Europa Press/Contacto/Henrique Casinhas - Arquivo
MADRID 3 jun. (EUROPA PRESS) -
A Assembleia portuguesa reelegeu na terça-feira José Pedro Aguiar-Branco, candidato do conservador Partido Social Democrata (PSD), como presidente, que já havia exercido o cargo na legislatura anterior, interrompida apenas um ano depois pela convocação de eleições antecipadas.
Aguiar-Branco obteve 202 votos a favor, contra apenas três votos nulos e outros 25 votos em branco.

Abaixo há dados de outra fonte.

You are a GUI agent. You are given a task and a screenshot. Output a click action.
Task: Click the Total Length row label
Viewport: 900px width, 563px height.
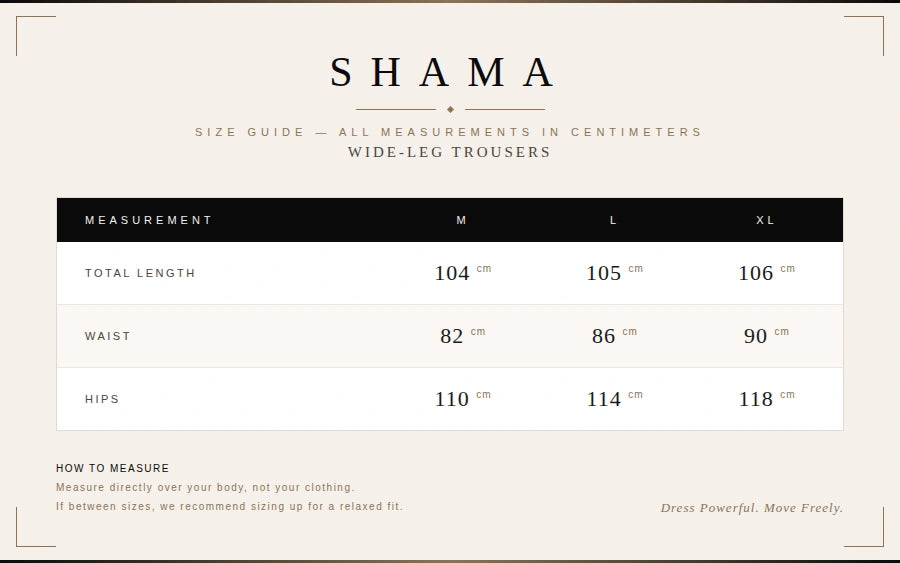click(x=140, y=273)
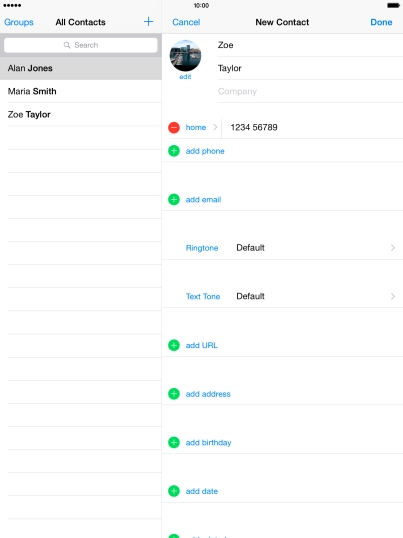Tap green plus beside add URL
Image resolution: width=403 pixels, height=538 pixels.
pos(174,345)
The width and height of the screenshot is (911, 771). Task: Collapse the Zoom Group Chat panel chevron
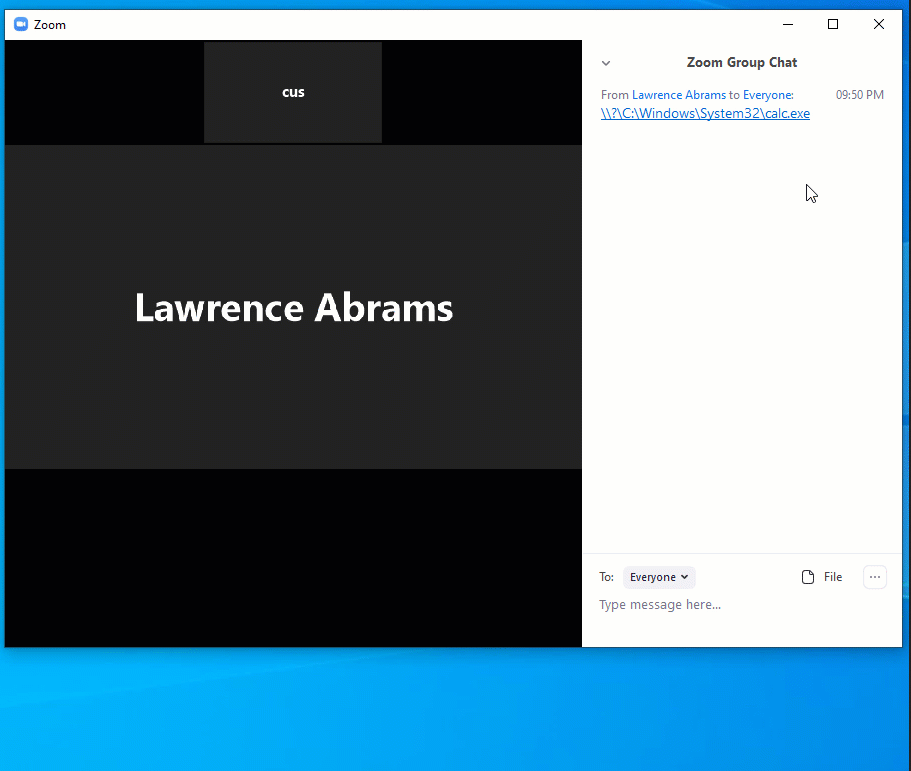point(606,63)
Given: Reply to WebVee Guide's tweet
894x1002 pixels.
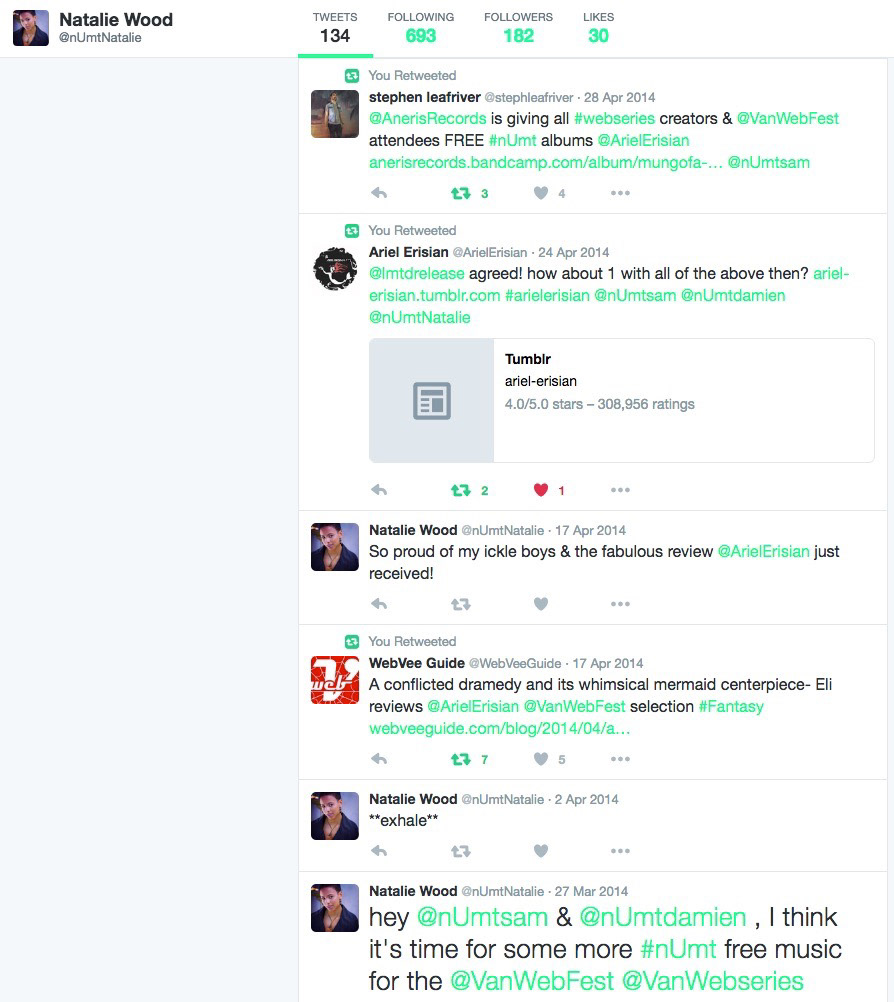Looking at the screenshot, I should point(379,759).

O presidente do Parlamento prometeu que os membros da mesa agirão com o máximo de equidistância e está confiante de que o consenso será alcançado em uma das "legislaturas mais exigentes da democracia".

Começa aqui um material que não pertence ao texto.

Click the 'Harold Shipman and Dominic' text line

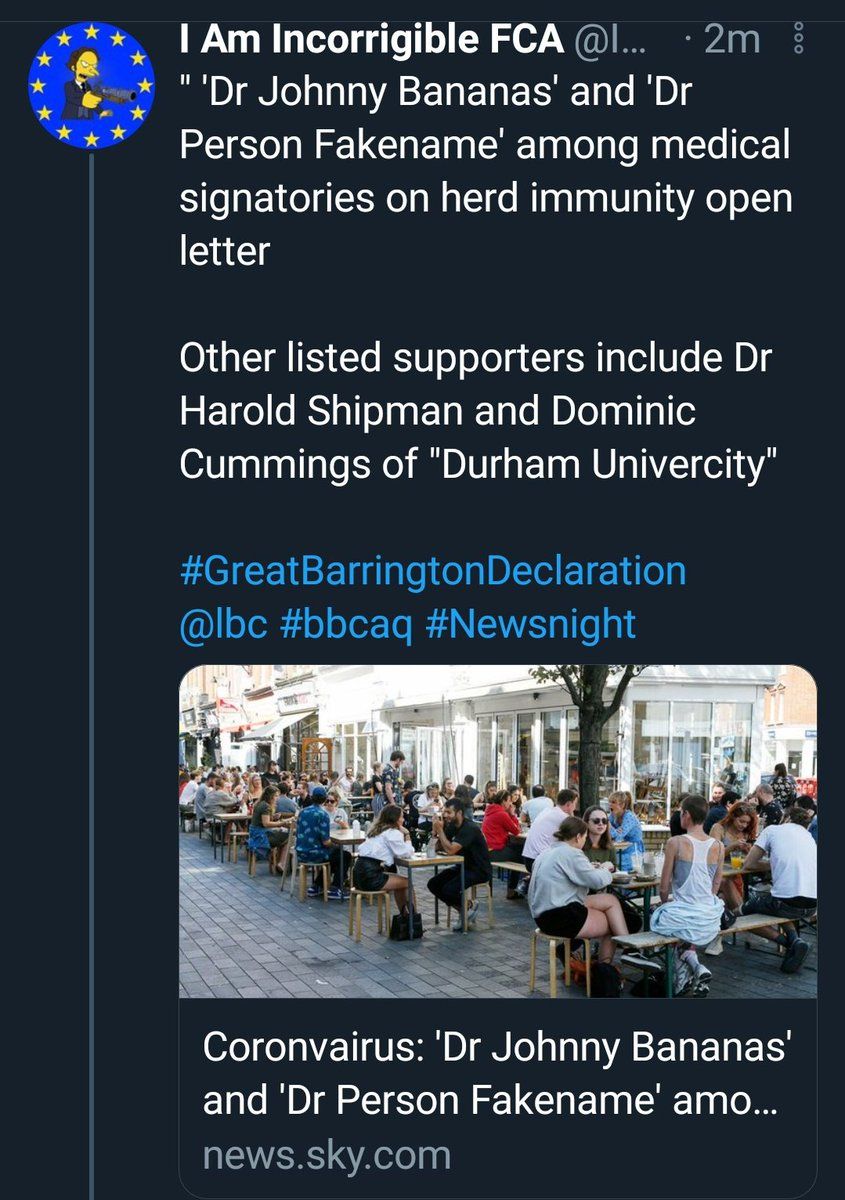pyautogui.click(x=437, y=412)
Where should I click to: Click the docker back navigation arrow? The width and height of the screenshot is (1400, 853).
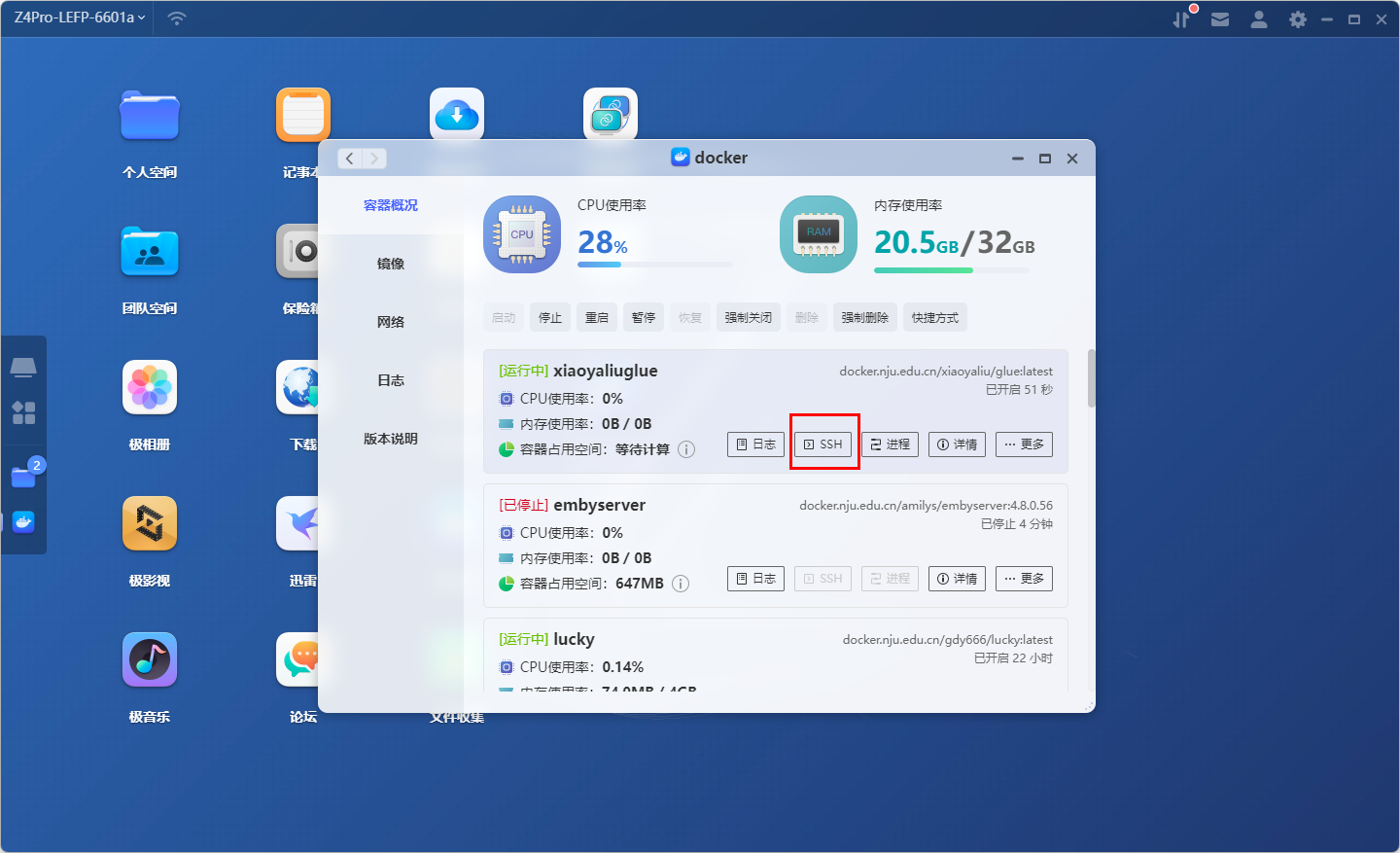350,159
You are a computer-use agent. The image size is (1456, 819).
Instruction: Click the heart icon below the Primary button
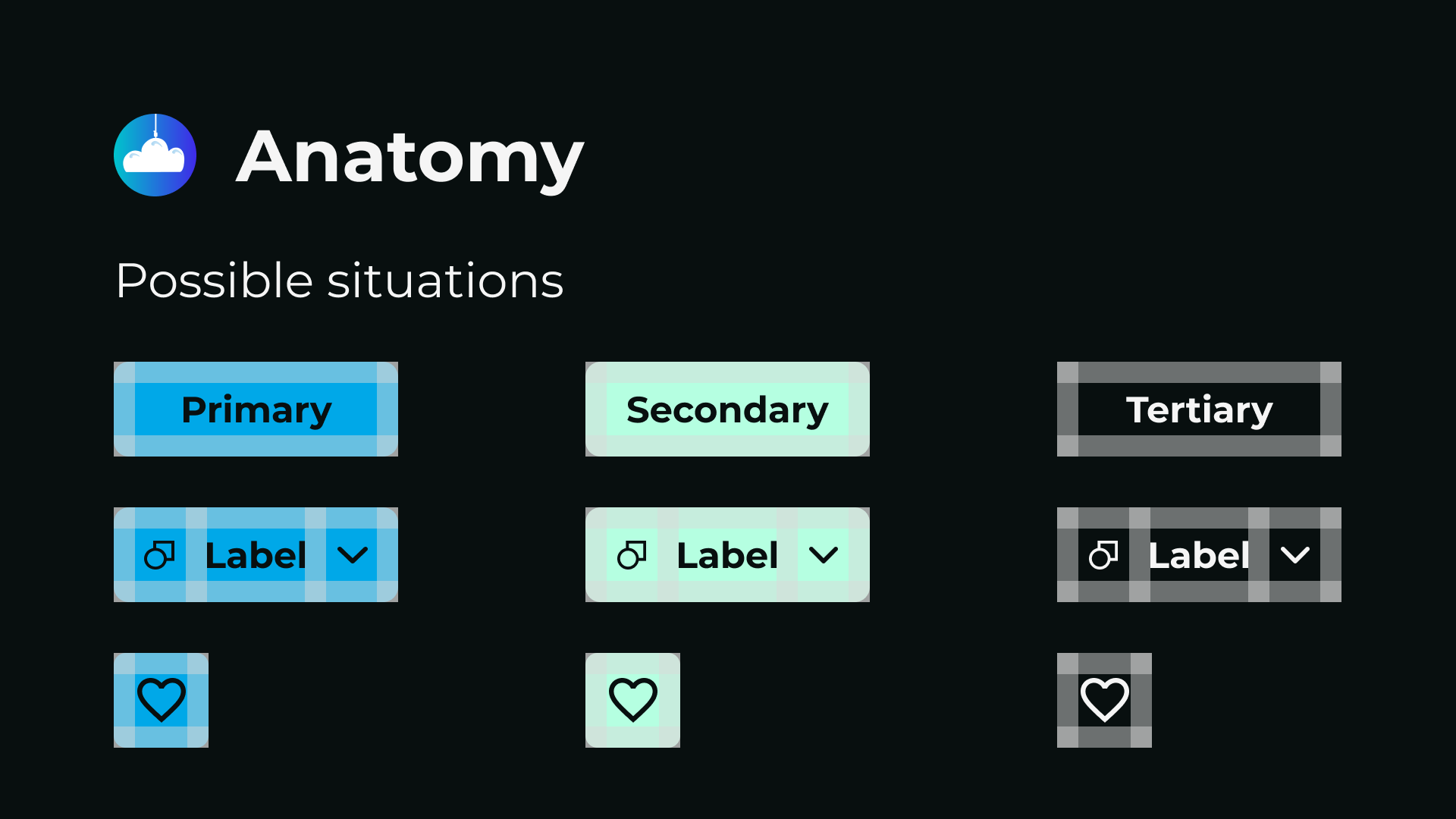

"Vocês nunca verão em mim qualquer sinal de hostilidade ou agressão a qualquer outro deputado, independentemente de seu partido, do que ele diz ou do que ele pensa", disse o agora presidente da Assembleia em seu discurso de apresentação.
Horas antes da votação, o Partido Socialista (PS) já havia anunciado que garantiria a reeleição de Aguiar-Branco como presidente, assim como dos demais candidatos do partido governista à Mesa do Parlamento.
Sua eleição por maioria absoluta na terça-feira é muito diferente da do ano passado, quando somente na quarta votação, após um acordo entre o PSD e o PS para presidir a Assembleia em regime de rodízio, essa incerteza foi encerrada.
No entanto, esse acordo não foi cumprido, pois o primeiro-ministro português, Luís Montenegro, encerrou a legislatura mais cedo, depois de não conseguir aprovar uma moção de confiança, devido a suspeitas de que ele havia incorrido em um suposto conflito de interesses relacionado aos negócios da família.
Os portugueses foram às urnas pela terceira vez em três anos em 18 de maio e, longe da estabilidade desejada, os resultados das eleições deixaram mais uma vez uma Assembleia muito dividida, onde a coalizão de Montenegro governará com uma maioria frágil em meio à ascensão da extrema direita e à queda dos socialistas.